Collected data:
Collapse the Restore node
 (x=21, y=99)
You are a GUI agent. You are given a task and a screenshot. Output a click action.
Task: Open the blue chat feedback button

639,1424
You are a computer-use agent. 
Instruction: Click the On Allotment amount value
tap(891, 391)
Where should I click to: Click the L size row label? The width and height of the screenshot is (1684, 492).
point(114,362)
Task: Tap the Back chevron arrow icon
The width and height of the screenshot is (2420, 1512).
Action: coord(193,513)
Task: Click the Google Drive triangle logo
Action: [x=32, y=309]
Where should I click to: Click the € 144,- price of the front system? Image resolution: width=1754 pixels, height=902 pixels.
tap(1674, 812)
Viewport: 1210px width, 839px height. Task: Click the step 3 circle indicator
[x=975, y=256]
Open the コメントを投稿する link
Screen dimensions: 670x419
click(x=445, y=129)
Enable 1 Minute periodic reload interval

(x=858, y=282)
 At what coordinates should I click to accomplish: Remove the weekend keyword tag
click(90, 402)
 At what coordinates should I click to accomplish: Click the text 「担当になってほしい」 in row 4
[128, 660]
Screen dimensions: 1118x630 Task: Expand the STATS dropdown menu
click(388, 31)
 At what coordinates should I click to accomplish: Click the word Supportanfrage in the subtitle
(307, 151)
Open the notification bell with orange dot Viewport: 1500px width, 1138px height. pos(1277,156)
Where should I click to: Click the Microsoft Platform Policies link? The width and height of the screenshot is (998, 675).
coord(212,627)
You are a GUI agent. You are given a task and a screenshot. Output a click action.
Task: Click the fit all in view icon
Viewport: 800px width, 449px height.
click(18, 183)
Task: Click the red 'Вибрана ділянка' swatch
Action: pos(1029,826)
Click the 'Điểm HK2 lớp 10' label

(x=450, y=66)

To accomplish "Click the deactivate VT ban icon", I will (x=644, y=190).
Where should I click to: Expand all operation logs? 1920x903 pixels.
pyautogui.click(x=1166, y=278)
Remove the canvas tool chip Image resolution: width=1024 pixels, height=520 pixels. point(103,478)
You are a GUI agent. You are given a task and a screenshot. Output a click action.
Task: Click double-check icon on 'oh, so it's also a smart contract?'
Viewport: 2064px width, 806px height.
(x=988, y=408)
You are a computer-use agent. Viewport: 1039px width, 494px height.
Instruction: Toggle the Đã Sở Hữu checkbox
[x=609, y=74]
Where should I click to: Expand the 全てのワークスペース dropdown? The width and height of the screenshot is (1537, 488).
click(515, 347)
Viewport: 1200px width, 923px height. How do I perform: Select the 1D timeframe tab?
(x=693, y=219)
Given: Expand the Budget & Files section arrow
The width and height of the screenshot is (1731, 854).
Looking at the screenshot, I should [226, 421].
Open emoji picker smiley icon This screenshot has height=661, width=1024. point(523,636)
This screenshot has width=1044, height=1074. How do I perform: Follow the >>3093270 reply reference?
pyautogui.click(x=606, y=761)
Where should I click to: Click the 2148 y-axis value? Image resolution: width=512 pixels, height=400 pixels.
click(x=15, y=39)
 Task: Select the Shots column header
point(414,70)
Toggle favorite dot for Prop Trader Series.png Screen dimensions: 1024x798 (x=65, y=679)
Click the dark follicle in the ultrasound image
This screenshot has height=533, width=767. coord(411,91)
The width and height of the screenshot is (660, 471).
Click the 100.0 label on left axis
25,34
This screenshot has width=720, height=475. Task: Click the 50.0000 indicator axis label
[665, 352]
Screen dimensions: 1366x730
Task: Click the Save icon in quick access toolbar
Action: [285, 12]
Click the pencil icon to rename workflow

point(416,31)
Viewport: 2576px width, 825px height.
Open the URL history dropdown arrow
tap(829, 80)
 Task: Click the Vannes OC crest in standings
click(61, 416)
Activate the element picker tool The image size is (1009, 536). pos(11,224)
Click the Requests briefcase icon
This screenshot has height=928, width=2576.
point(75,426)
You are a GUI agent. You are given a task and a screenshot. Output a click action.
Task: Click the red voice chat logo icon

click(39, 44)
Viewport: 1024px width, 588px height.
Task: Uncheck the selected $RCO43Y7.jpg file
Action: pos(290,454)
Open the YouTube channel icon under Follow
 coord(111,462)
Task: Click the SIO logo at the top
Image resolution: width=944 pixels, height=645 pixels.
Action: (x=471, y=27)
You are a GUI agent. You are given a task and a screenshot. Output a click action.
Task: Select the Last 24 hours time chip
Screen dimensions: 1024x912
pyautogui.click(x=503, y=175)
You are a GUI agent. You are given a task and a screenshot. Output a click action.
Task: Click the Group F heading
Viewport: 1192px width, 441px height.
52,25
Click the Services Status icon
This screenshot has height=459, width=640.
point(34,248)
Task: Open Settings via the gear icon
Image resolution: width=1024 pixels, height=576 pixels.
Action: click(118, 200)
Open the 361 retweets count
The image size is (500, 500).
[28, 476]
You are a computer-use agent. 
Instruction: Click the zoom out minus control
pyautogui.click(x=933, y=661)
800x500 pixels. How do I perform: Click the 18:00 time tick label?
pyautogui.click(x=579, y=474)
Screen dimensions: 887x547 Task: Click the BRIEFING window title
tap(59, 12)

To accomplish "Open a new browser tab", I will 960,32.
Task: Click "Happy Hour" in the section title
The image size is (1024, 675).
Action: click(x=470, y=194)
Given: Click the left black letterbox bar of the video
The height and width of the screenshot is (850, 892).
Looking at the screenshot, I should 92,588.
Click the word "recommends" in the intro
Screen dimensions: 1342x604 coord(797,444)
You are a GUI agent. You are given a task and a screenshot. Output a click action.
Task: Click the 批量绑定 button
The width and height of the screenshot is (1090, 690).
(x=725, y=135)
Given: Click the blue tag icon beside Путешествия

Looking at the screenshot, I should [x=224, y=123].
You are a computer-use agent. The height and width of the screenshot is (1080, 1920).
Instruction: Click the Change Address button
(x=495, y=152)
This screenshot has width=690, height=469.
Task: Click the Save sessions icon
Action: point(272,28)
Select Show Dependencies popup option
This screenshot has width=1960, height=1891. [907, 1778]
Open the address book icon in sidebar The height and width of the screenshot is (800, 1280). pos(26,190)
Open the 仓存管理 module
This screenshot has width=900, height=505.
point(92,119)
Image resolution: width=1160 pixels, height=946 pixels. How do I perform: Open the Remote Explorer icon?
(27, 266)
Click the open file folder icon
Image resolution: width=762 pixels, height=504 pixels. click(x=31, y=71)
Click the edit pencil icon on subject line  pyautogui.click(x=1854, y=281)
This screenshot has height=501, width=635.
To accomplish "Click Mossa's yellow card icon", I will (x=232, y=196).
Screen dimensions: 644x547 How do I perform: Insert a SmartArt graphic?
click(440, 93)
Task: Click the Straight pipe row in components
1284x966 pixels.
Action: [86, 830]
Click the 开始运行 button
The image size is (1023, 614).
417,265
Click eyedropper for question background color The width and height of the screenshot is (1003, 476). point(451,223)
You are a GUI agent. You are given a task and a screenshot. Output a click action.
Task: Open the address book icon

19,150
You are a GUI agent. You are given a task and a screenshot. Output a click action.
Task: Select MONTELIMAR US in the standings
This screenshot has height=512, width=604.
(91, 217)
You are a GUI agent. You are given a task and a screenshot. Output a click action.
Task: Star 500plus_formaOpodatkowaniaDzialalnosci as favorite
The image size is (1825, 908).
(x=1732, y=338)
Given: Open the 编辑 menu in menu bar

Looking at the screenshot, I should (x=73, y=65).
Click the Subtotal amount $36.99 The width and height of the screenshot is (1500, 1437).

What this task involves: Please copy out every line shown above, exactly.

Exercise solution:
Collapse the Restore node
 (x=21, y=99)
You are a GUI agent. You are given a task and a screenshot. Output a click action.
Task: Open the blue chat feedback button

639,1424
You are a computer-use agent. 
Instruction: Click the On Allotment amount value
tap(891, 391)
Where should I click to: Click the L size row label? The width and height of the screenshot is (1684, 492).
point(114,362)
Task: Tap the Back chevron arrow icon
The width and height of the screenshot is (2420, 1512).
Action: coord(193,513)
Task: Click the Google Drive triangle logo
Action: [x=32, y=309]
Where should I click to: Click the € 144,- price of the front system? Image resolution: width=1754 pixels, height=902 pixels.
tap(1674, 812)
Viewport: 1210px width, 839px height. Task: Click the step 3 circle indicator
[x=975, y=256]
Open the コメントを投稿する link
Screen dimensions: 670x419
click(x=445, y=129)
Enable 1 Minute periodic reload interval

(x=858, y=282)
 At what coordinates should I click to accomplish: Remove the weekend keyword tag
click(90, 402)
 At what coordinates should I click to accomplish: Click the text 「担当になってほしい」 in row 4
[128, 660]
Screen dimensions: 1118x630 Task: Expand the STATS dropdown menu
click(388, 31)
 At what coordinates should I click to accomplish: Click the word Supportanfrage in the subtitle
(307, 151)
Open the notification bell with orange dot Viewport: 1500px width, 1138px height. pos(1277,156)
Where should I click to: Click the Microsoft Platform Policies link? The width and height of the screenshot is (998, 675).
coord(212,627)
You are a GUI agent. You are given a task and a screenshot. Output a click action.
Task: Click the fit all in view icon
Viewport: 800px width, 449px height.
click(18, 183)
Task: Click the red 'Вибрана ділянка' swatch
Action: pos(1029,826)
Click the 'Điểm HK2 lớp 10' label

(x=450, y=66)

To accomplish "Click the deactivate VT ban icon", I will (x=644, y=190).
Where should I click to: Expand all operation logs? 1920x903 pixels.
pyautogui.click(x=1166, y=278)
Remove the canvas tool chip Image resolution: width=1024 pixels, height=520 pixels. point(103,478)
You are a GUI agent. You are given a task and a screenshot. Output a click action.
Task: Click double-check icon on 'oh, so it's also a smart contract?'
Viewport: 2064px width, 806px height.
(x=988, y=408)
You are a computer-use agent. Viewport: 1039px width, 494px height.
Instruction: Toggle the Đã Sở Hữu checkbox
[x=609, y=74]
Where should I click to: Expand the 全てのワークスペース dropdown? The width and height of the screenshot is (1537, 488).
click(515, 347)
Viewport: 1200px width, 923px height. How do I perform: Select the 1D timeframe tab?
(x=693, y=219)
Given: Expand the Budget & Files section arrow
The width and height of the screenshot is (1731, 854).
Looking at the screenshot, I should [226, 421].
Open emoji picker smiley icon This screenshot has height=661, width=1024. point(523,636)
This screenshot has width=1044, height=1074. How do I perform: Follow the >>3093270 reply reference?
pyautogui.click(x=606, y=761)
Where should I click to: Click the 2148 y-axis value? Image resolution: width=512 pixels, height=400 pixels.
click(x=15, y=39)
 Task: Select the Shots column header
point(414,70)
Toggle favorite dot for Prop Trader Series.png Screen dimensions: 1024x798 (x=65, y=679)
Click the dark follicle in the ultrasound image
This screenshot has height=533, width=767. coord(411,91)
The width and height of the screenshot is (660, 471).
Click the 100.0 label on left axis
25,34
This screenshot has width=720, height=475. Task: Click the 50.0000 indicator axis label
[665, 352]
Screen dimensions: 1366x730
Task: Click the Save icon in quick access toolbar
Action: [285, 12]
Click the pencil icon to rename workflow

point(416,31)
Viewport: 2576px width, 825px height.
Open the URL history dropdown arrow
tap(829, 80)
 Task: Click the Vannes OC crest in standings
click(61, 416)
Activate the element picker tool The image size is (1009, 536). pos(11,224)
Click the Requests briefcase icon
This screenshot has height=928, width=2576.
point(75,426)
You are a GUI agent. You are given a task and a screenshot. Output a click action.
Task: Click the red voice chat logo icon

click(39, 44)
Viewport: 1024px width, 588px height.
Task: Uncheck the selected $RCO43Y7.jpg file
Action: pos(290,454)
Open the YouTube channel icon under Follow
 coord(111,462)
Task: Click the SIO logo at the top
Image resolution: width=944 pixels, height=645 pixels.
Action: (x=471, y=27)
You are a GUI agent. You are given a task and a screenshot. Output a click action.
Task: Select the Last 24 hours time chip
Screen dimensions: 1024x912
pyautogui.click(x=503, y=175)
You are a GUI agent. You are given a task and a screenshot. Output a click action.
Task: Click the Group F heading
Viewport: 1192px width, 441px height.
52,25
Click the Services Status icon
This screenshot has height=459, width=640.
point(34,248)
Task: Open Settings via the gear icon
Image resolution: width=1024 pixels, height=576 pixels.
Action: click(118, 200)
Open the 361 retweets count
The image size is (500, 500).
[28, 476]
You are a computer-use agent. 
Instruction: Click the zoom out minus control
pyautogui.click(x=933, y=661)
800x500 pixels. How do I perform: Click the 18:00 time tick label?
pyautogui.click(x=579, y=474)
Screen dimensions: 887x547 Task: Click the BRIEFING window title
tap(59, 12)

To accomplish "Open a new browser tab", I will 960,32.
Task: Click "Happy Hour" in the section title
The image size is (1024, 675).
Action: click(x=470, y=194)
Given: Click the left black letterbox bar of the video
The height and width of the screenshot is (850, 892).
Looking at the screenshot, I should 92,588.
Click the word "recommends" in the intro
Screen dimensions: 1342x604 coord(797,444)
You are a GUI agent. You are given a task and a screenshot. Output a click action.
Task: Click the 批量绑定 button
The width and height of the screenshot is (1090, 690).
(x=725, y=135)
Given: Click the blue tag icon beside Путешествия

Looking at the screenshot, I should [x=224, y=123].
You are a computer-use agent. The height and width of the screenshot is (1080, 1920).
Instruction: Click the Change Address button
(x=495, y=152)
This screenshot has width=690, height=469.
Task: Click the Save sessions icon
Action: point(272,28)
Select Show Dependencies popup option
This screenshot has width=1960, height=1891. [907, 1778]
Open the address book icon in sidebar The height and width of the screenshot is (800, 1280). pos(26,190)
Open the 仓存管理 module
This screenshot has width=900, height=505.
point(92,119)
Image resolution: width=1160 pixels, height=946 pixels. How do I perform: Open the Remote Explorer icon?
(27, 266)
Click the open file folder icon
Image resolution: width=762 pixels, height=504 pixels. click(x=31, y=71)
Click the edit pencil icon on subject line  pyautogui.click(x=1854, y=281)
This screenshot has height=501, width=635.
To accomplish "Click Mossa's yellow card icon", I will (x=232, y=196).
Screen dimensions: 644x547 How do I perform: Insert a SmartArt graphic?
click(440, 93)
Task: Click the Straight pipe row in components
1284x966 pixels.
Action: [86, 830]
Click the 开始运行 button
The image size is (1023, 614).
417,265
Click eyedropper for question background color The width and height of the screenshot is (1003, 476). point(451,223)
You are a GUI agent. You are given a task and a screenshot. Output a click action.
Task: Open the address book icon

19,150
You are a GUI agent. You are given a task and a screenshot. Output a click action.
Task: Select MONTELIMAR US in the standings
This screenshot has height=512, width=604.
(91, 217)
You are a GUI agent. You are given a task and a screenshot. Output a click action.
Task: Star 500plus_formaOpodatkowaniaDzialalnosci as favorite
The image size is (1825, 908).
(x=1732, y=338)
Given: Open the 编辑 menu in menu bar

Looking at the screenshot, I should (x=73, y=65).
Click the Subtotal amount $36.99 The width and height of the screenshot is (1500, 1437).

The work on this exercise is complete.